The US Dollar Index advanced in the first three days of the week but is under some pressure today. The FOMC minutes confirmed what the market had already known, which is a rate hike next month is highly unlikely.
Meanwhile outside of the UK’s strong retail sales report, most of the data today has disappointed. These include the flash PMIs in both China and the eurozone.
April retail sales in the UK jumped 1.2%, three-times more than the market expected. It completely recoups the 0.7% decline in March and more: the 1.2% gain is more than the entire first quarter. Warmer weather induced strong buying of clothes and footwear, which were up 5.2% on the month. Shoppers are also responding to discounts. The price deflator stands at -3.2% year-over-year.
The UK debt markets did not respond much to the unexpected strength of retail sales. The equity market turned higher, bucking the losses elsewhere, but it was sterling that was the big winner. Yesterday it had snapped a three-day decline that had seen it shed about 3.5 cents. Sterling rallied more than a cent on the news. Between yesterday and today, it has retraced 61.8% of its three-day drop (~$1.5670). Above there, resistance is seen near $1.5700. The intra-day technicals are stretched by the sharp advance, warning of the need for some consolidation or correction.

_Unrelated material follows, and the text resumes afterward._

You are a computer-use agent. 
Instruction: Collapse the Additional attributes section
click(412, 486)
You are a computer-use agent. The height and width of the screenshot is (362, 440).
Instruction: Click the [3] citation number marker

The eurozone composite flash PMI slipped to a three-month low of 53.4 in May from 53.9 in April. It was Germany that disappointed. Its flash manufacturing survey eased to 51.4 from 51.9 and services softened to 52.9 from 54.4. Both were weaker than expected. French manufacturing did better than expected. However, at 49.3, it remains below the boom/bust level though it is above the 48.4 print in April. The service PMI rose to 51.6 from 50.8. The consensus was for 51.9.